What is Random variables: Definition and 350 Discussions

In probability and statistics, a random variable, random quantity, aleatory variable, or stochastic variable is described informally as a variable whose values depend on outcomes of a random phenomenon. The formal mathematical treatment of random variables is a topic in probability theory. In that context, a random variable is understood as a measurable function defined on a probability space that maps from the sample space to the real numbers.

A random variable's possible values might represent the possible outcomes of a yet-to-be-performed experiment, or the possible outcomes of a past experiment whose already-existing value is uncertain (for example, because of imprecise measurements or quantum uncertainty). They may also conceptually represent either the results of an "objectively" random process (such as rolling a die) or the "subjective" randomness that results from incomplete knowledge of a quantity. The meaning of the probabilities assigned to the potential values of a random variable is not part of probability theory itself, but is instead related to philosophical arguments over the interpretation of probability. The mathematics works the same regardless of the particular interpretation in use.

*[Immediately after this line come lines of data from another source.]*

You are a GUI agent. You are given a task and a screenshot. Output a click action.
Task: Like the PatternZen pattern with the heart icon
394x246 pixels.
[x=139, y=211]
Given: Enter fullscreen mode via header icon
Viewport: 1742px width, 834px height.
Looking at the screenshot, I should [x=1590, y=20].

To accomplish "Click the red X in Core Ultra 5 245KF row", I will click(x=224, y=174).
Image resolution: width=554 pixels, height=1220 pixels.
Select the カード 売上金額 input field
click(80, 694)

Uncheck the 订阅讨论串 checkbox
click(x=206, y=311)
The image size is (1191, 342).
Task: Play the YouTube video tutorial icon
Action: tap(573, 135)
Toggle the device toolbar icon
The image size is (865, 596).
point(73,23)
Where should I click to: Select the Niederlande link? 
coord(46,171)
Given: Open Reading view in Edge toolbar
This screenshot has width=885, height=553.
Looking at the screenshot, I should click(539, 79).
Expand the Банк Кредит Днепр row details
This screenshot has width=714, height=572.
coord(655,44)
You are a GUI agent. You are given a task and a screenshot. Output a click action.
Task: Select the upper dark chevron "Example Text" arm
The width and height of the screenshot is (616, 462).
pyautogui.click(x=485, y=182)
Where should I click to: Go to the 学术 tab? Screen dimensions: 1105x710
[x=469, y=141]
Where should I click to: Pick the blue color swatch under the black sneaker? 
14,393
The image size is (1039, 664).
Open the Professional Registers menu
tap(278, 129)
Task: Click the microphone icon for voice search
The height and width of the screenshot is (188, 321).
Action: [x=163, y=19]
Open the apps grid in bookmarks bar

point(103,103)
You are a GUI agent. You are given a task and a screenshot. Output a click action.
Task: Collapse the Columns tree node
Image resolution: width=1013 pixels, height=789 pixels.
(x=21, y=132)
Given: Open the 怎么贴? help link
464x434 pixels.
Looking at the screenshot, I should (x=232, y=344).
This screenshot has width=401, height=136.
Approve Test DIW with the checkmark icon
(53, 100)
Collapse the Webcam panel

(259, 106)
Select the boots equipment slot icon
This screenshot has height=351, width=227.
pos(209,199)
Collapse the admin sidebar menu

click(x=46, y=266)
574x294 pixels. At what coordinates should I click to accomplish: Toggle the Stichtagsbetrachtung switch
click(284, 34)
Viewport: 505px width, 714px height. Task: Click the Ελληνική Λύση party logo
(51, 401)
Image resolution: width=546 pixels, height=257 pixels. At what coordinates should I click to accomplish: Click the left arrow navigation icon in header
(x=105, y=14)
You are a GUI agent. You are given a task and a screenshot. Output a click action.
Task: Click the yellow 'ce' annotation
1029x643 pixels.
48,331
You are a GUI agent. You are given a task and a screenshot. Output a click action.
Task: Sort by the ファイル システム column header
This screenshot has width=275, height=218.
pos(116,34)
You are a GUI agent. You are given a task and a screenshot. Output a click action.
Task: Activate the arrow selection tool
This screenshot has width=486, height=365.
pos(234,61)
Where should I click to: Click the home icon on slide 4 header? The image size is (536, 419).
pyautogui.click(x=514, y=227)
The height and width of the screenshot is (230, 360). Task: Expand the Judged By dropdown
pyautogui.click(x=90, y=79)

As a function, a random variable is required to be measurable, which allows for probabilities to be assigned to sets of its potential values. It is common that the outcomes depend on some physical variables that are not predictable. For example, when tossing a fair coin, the final outcome of heads or tails depends on the uncertain physical conditions, so the outcome being observed is uncertain. The coin could get caught in a crack in the floor, but such a possibility is excluded from consideration.
The domain of a random variable is called a sample space, defined as the set of possible outcomes of a non-deterministic event. For example, in the event of a coin toss, only two possible outcomes are possible: heads or tails.
A random variable has a probability distribution, which specifies the probability of Borel subsets of its range. Random variables can be discrete, that is, taking any of a specified finite or countable list of values (having a countable range), endowed with a probability mass function that is characteristic of the random variable's probability distribution; or continuous, taking any numerical value in an interval or collection of intervals (having an uncountable range), via a probability density function that is characteristic of the random variable's probability distribution; or a mixture of both.
Two random variables with the same probability distribution can still differ in terms of their associations with, or independence from, other random variables. The realizations of a random variable, that is, the results of randomly choosing values according to the variable's probability distribution function, are called random variates.
Although the idea was originally introduced by Christiaan Huygens, the first person to think systematically in terms of random variables was Pafnuty Chebyshev.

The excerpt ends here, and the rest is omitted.